Jika mencermati putusan tersebut, Fajar menuturkan, pada dasarnya ada dua hal yang dapat disampaikan. Pertama, mahkamah pada satu sisi menegaskan hak angket sebagai hak konstitusional DPR untuk melakukan fungsi pengawasan dapat dilaksanakan. Khususnya dalam pemberantasan tindak pidana korupsi yang dalam hal ini merupakan kewenangan KPK.
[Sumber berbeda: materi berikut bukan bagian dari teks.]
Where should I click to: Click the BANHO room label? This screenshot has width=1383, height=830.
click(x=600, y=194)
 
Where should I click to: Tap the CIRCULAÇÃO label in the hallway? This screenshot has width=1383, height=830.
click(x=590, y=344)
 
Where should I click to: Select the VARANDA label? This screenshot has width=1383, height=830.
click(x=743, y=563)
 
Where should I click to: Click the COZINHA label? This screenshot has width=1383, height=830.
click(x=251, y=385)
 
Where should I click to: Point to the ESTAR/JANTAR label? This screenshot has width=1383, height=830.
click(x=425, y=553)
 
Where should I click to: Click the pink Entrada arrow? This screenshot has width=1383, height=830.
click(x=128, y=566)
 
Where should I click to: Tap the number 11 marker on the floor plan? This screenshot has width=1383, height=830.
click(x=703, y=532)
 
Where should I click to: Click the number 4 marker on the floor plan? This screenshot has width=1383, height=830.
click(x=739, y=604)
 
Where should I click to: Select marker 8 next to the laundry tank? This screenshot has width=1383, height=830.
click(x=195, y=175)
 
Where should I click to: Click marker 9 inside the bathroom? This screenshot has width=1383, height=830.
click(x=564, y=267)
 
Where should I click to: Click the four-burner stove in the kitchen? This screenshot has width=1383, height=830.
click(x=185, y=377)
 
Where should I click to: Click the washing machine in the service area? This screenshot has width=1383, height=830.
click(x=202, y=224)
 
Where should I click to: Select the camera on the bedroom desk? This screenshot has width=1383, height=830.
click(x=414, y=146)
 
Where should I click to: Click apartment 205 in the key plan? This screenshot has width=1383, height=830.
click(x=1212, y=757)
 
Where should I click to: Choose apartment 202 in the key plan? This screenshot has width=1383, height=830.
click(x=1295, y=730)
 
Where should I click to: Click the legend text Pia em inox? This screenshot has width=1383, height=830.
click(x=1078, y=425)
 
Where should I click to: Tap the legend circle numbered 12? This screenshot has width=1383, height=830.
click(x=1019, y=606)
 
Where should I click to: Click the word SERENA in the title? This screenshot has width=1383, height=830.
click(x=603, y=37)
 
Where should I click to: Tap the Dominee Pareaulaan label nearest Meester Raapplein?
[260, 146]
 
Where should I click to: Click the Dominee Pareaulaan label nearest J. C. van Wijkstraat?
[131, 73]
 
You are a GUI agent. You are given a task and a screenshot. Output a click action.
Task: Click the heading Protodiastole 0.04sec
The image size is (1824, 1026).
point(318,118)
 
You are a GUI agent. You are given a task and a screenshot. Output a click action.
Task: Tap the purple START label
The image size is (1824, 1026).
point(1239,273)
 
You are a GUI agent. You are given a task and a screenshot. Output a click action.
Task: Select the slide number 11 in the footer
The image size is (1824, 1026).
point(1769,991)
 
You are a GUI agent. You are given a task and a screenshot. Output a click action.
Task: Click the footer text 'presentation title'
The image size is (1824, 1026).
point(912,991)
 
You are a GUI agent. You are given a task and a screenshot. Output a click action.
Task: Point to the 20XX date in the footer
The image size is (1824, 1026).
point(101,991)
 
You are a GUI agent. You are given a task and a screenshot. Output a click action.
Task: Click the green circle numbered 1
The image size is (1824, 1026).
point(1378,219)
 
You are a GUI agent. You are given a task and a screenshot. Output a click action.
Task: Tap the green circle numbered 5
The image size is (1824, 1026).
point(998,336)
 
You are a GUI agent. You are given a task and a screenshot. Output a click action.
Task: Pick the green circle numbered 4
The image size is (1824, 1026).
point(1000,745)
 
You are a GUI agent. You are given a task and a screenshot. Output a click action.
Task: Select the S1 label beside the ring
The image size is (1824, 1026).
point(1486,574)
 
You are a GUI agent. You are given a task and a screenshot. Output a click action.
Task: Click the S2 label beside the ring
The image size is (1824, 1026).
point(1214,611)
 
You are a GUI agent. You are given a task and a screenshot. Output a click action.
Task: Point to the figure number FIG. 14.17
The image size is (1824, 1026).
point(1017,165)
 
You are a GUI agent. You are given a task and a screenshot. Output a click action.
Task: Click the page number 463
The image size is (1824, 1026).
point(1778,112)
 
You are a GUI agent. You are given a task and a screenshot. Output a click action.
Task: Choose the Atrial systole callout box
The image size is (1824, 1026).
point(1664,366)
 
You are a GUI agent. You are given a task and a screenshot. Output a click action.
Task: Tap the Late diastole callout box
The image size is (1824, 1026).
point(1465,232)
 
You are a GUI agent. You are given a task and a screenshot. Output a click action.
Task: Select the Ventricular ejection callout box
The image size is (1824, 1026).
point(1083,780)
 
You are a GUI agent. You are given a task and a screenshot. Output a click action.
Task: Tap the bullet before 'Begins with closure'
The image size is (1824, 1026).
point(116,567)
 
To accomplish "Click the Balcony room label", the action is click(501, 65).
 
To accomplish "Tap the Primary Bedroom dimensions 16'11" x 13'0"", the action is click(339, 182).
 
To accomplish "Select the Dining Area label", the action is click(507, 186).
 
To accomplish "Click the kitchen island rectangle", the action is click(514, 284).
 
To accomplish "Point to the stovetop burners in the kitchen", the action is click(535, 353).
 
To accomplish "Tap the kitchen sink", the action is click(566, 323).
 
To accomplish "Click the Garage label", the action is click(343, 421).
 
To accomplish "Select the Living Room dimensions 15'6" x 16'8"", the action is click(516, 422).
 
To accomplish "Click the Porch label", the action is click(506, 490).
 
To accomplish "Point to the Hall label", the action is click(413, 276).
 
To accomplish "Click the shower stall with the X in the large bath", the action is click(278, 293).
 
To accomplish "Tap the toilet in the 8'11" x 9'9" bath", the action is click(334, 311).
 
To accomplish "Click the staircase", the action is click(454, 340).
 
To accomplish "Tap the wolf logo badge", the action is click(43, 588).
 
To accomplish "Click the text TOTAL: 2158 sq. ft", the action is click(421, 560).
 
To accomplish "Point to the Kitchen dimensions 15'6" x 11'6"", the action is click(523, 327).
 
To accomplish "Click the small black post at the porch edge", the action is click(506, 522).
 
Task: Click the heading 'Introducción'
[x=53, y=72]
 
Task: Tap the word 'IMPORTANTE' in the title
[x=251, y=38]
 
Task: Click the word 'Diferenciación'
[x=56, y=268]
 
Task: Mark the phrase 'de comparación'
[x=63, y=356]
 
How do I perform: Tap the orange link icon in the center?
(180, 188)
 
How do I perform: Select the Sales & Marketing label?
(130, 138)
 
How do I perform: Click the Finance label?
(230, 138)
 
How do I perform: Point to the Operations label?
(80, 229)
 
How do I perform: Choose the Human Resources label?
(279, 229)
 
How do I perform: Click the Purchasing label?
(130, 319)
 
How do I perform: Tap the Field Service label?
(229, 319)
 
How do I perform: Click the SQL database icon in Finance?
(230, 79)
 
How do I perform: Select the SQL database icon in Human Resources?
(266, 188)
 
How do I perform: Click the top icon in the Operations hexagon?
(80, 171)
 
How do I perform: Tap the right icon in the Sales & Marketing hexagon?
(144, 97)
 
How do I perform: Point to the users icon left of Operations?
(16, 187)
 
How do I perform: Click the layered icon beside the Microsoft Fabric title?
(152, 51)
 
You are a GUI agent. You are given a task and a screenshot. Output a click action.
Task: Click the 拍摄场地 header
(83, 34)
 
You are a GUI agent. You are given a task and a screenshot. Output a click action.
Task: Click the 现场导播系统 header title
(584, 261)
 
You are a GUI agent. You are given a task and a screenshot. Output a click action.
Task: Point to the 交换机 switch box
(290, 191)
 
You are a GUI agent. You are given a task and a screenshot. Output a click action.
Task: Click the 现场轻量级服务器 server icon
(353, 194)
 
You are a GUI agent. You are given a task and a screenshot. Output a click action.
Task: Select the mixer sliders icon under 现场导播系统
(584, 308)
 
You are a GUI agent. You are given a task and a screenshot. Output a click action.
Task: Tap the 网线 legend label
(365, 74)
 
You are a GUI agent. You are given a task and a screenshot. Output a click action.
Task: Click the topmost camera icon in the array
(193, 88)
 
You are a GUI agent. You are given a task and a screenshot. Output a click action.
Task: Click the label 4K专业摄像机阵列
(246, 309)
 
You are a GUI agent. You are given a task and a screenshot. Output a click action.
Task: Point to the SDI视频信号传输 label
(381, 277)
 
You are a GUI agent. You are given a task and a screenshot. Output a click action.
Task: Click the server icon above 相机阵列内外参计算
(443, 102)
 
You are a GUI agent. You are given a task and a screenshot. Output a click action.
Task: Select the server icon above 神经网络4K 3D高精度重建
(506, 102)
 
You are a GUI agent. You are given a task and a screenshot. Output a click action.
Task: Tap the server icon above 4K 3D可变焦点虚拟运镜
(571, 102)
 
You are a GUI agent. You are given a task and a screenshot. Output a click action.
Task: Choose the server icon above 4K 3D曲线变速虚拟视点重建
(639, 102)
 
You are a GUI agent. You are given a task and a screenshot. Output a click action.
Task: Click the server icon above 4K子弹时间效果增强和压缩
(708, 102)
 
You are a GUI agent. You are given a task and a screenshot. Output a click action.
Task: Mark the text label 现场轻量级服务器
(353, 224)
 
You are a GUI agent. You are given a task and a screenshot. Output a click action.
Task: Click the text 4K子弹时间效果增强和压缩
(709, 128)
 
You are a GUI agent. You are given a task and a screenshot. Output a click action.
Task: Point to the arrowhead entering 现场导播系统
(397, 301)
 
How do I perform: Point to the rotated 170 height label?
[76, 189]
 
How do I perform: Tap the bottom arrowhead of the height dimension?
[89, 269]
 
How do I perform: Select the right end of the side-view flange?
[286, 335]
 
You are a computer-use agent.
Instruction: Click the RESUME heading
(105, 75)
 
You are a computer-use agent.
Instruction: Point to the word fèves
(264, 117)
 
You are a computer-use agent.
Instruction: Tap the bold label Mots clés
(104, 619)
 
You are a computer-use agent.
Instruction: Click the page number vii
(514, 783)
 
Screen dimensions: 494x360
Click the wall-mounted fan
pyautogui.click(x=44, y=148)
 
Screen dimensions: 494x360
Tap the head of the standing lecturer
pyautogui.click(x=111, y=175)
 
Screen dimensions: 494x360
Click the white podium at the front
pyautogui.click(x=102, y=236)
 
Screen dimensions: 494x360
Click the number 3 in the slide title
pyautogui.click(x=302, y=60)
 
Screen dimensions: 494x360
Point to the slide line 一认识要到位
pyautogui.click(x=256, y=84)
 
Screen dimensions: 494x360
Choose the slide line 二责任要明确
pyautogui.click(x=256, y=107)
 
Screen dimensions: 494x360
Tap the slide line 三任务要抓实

"Pada sisi lain, Mahkamah menguatkan lembaga KPK, karena meskipun menjadi obyek hak angket DPR, akan tetapi hak angket dibatasi bukan pada tugas dan kewenangan yudisial KPK, yaitu penyelidikan, penyidikan, dan penuntutan dalam perkara dugaan tindak pidana korupsi," jelas Fajar.

Fajar mengungkapkan, di dalam putusan No. 36/PUU-XV/2017 itu terdapat hal yang baru dan menarik bagi MK. Pendapat yang mengatakan KPK merupakan lembaga negara di ranah eksekutif, bukan hanya disampaikan oleh lima orang hakim konstitusi, melainkan enam orang hakim konstitusi.

Dalam dissenting opinion empat hakim konstitusi, lanjut Fajar, Hakim Konstitusi Maria Farida Indrati mempunyai alasan berbeda dengan tiga hakim konstitusi lainnya. Perbedaan itu terdapat pada perihal posisi KPK dalam sistem ketatanegaraan Indonesia.

Di sana Maria berpendapat, KPK termasuk dalam ranah kekuasaan eksekutif yang sering disebut lembaga pemerintah. Walaupun memang memiliki ciri independen dalam melaksanakan tugas dan kewenangannya.

"Jadi, putusan ini merupakan putusan pertama dengan komposisi hakim 5:3:1," terang Fajar.

Menurutnya, hal itu menegaskan, dalam melihat posisi KPK dalam sistem ketatanegaraan Indonesia, secara faktual enam hakim konstitusi berpendapat KPK termasuk dalam ranah kekuasaan eksekutif. Sementara tiga hakim konstitusi menyatakan KPK merupakan lembaga independen yang bukan berada di dalam tiga cabang kekuasaan dalam doktrin trias politika dan tidak termasuk dalam cabang kekuasaan eksekutif.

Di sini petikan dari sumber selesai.